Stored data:
====

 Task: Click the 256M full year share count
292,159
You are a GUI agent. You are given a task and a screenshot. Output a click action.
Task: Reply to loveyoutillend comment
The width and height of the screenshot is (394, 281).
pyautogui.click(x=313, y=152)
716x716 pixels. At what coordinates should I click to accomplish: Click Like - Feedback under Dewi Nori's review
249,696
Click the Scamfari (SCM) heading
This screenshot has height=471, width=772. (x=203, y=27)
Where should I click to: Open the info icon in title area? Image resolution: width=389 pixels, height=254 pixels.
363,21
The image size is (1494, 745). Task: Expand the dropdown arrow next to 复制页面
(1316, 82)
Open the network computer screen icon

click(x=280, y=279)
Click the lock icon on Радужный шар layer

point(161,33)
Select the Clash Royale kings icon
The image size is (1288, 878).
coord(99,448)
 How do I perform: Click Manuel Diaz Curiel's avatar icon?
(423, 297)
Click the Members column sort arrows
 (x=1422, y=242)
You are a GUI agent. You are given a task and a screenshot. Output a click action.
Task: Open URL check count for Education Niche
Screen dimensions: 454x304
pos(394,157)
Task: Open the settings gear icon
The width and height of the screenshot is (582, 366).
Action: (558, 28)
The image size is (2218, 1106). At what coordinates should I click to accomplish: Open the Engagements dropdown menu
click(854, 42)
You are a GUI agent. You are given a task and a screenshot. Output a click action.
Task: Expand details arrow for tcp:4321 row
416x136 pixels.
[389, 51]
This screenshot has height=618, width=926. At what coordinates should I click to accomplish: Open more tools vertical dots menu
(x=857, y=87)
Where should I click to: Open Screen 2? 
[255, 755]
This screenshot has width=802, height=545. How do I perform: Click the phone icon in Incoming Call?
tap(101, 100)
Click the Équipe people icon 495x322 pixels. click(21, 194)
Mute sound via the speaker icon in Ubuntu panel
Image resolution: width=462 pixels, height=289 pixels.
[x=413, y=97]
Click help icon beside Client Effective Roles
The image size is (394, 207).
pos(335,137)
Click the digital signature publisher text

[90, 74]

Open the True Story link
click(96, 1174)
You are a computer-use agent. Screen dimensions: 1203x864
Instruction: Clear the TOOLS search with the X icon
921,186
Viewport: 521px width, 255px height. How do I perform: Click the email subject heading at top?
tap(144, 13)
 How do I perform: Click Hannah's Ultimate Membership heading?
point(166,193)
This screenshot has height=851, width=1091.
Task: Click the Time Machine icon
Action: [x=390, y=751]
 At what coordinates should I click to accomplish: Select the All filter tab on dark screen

====

▸ **What needs to be done**:
Rename "GUI agent" to "desktop agent" in every one of the rows above, and leave everything else unchanged.

▸ **Solution to the exercise**:
 Task: Click the 256M full year share count
292,159
You are a desktop agent. You are given a task and a screenshot. Output a click action.
Task: Reply to loveyoutillend comment
The width and height of the screenshot is (394, 281).
pyautogui.click(x=313, y=152)
716x716 pixels. At what coordinates should I click to accomplish: Click Like - Feedback under Dewi Nori's review
249,696
Click the Scamfari (SCM) heading
This screenshot has height=471, width=772. (x=203, y=27)
Where should I click to: Open the info icon in title area? Image resolution: width=389 pixels, height=254 pixels.
363,21
The image size is (1494, 745). Task: Expand the dropdown arrow next to 复制页面
(1316, 82)
Open the network computer screen icon

click(x=280, y=279)
Click the lock icon on Радужный шар layer

point(161,33)
Select the Clash Royale kings icon
The image size is (1288, 878).
coord(99,448)
 How do I perform: Click Manuel Diaz Curiel's avatar icon?
(423, 297)
Click the Members column sort arrows
 (x=1422, y=242)
You are a desktop agent. You are given a task and a screenshot. Output a click action.
Task: Open URL check count for Education Niche
Screen dimensions: 454x304
pos(394,157)
Task: Open the settings gear icon
The width and height of the screenshot is (582, 366).
Action: (558, 28)
The image size is (2218, 1106). At what coordinates should I click to accomplish: Open the Engagements dropdown menu
click(854, 42)
You are a desktop agent. You are given a task and a screenshot. Output a click action.
Task: Expand details arrow for tcp:4321 row
416x136 pixels.
[389, 51]
This screenshot has height=618, width=926. At what coordinates should I click to accomplish: Open more tools vertical dots menu
(x=857, y=87)
Where should I click to: Open Screen 2? 
[255, 755]
This screenshot has width=802, height=545. How do I perform: Click the phone icon in Incoming Call?
tap(101, 100)
Click the Équipe people icon 495x322 pixels. click(21, 194)
Mute sound via the speaker icon in Ubuntu panel
Image resolution: width=462 pixels, height=289 pixels.
[x=413, y=97]
Click help icon beside Client Effective Roles
The image size is (394, 207).
pos(335,137)
Click the digital signature publisher text

[90, 74]

Open the True Story link
click(96, 1174)
You are a computer-use agent. Screen dimensions: 1203x864
Instruction: Clear the TOOLS search with the X icon
921,186
Viewport: 521px width, 255px height. How do I perform: Click the email subject heading at top?
tap(144, 13)
 How do I perform: Click Hannah's Ultimate Membership heading?
point(166,193)
This screenshot has height=851, width=1091.
Task: Click the Time Machine icon
Action: [x=390, y=751]
 At what coordinates should I click to accomplish: Select the All filter tab on dark screen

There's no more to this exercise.